Why the Wall between Sales and Service Must Come Down

by Granville Triumph

According to Aberdeen’s 2013 State of Service study, more than half of respondents say increased competition is the top pressure facing their organizations. Reputation and past success are no longer enough to guarantee continued customer loyalty. Organizations are under constant pressure to show and deliver value in order to retain existing customers and acquire new customers.

This intense pressure is only exacerbated by the disconnect between sales and service that exists in most organizations. In many cases, there is a flat out lack of cooperation between these two customer-facing business units. In a worst-case scenario, this disconnect becomes apparent to customers, which can seriously damage the organization’s reputation.

When sales and service aren’t on the same page, organizations pay dearly. Upsell and cross-sell opportunities are missed. Service processes are inefficient, improperly aligned and poorly executed. Sales sets customer expectations that service can’t meet. Not only do customer satisfaction and referral business suffer, but the extra work required to meet unrealistic expectations can prove costly.
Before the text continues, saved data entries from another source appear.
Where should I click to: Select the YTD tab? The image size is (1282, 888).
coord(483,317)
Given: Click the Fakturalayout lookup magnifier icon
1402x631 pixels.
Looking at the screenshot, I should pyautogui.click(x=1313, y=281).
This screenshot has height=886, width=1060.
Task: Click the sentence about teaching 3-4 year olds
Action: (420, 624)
Organizations can better align sales and service by doing the following:

  • Agree on specific service offerings. Clarify the deliverables, process, timeline, pricing and other details for each offering. This helps to manage customer expectations and ensure consistent, repeatable delivery of services.
  • Offer service personnel incentives to help sales. By solving customer problems, a member of your service team can quickly become the person most trusted by the customers they assist. Empower service to leverage these relationships to identify upsell and cross-sell opportunities – and reward them for doing so.
  • Make sure sales and service messaging are consistent. This will ensure that customer expectations are properly set and customers receive the value they were promised without discrepancies or confusion.
  • Leverage customer data. Sales and service both collect customer data. Process this data to create a shared pool of information that helps to improve customer service and identify sales opportunities.
  • Define performance metrics and targets. Measure the success of both sales and service and tie those results to overarching corporate goals.
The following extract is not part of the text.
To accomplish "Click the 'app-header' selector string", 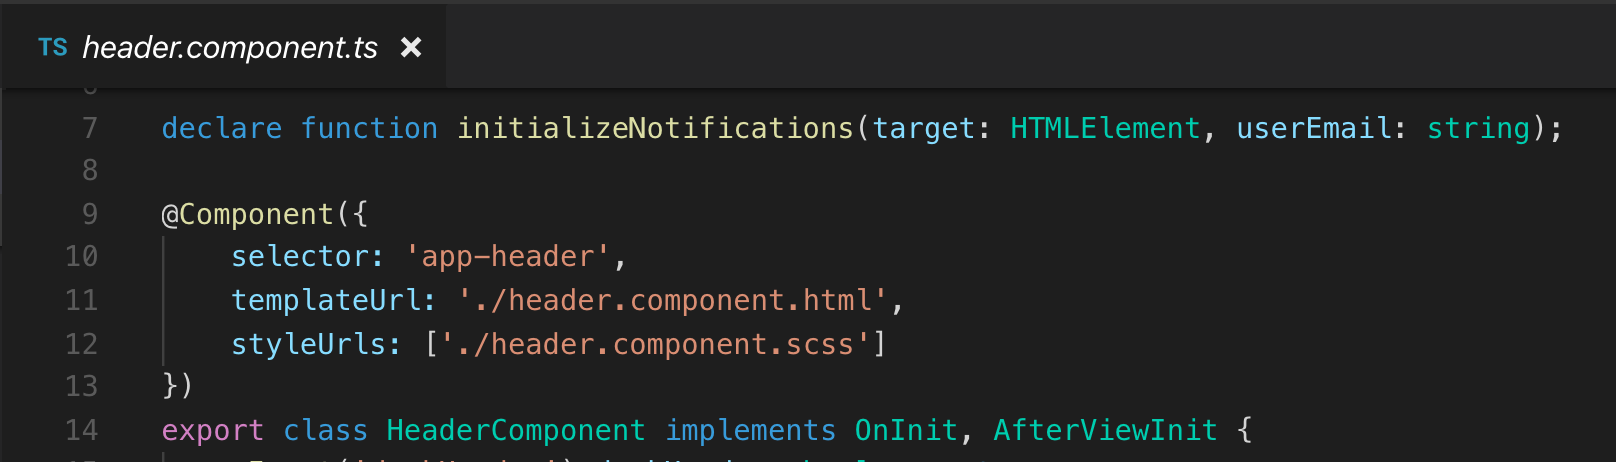I will (508, 257).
The short-term and long-term benefits of aligning sales and service are many. Organizations deliver a better customer experience, which leads to improved customer retention, satisfaction and loyalty. Information gleaned by service personnel provides valuable customer insight that can be used to create additional selling opportunities.

Instead of simply focusing on the task at hand, service can help sales lay the foundation for a stronger relationship between the customer and your organization. These relationships and the bottom-line benefits created when sales and service come together are essential in today’s ultra-competitive business environment.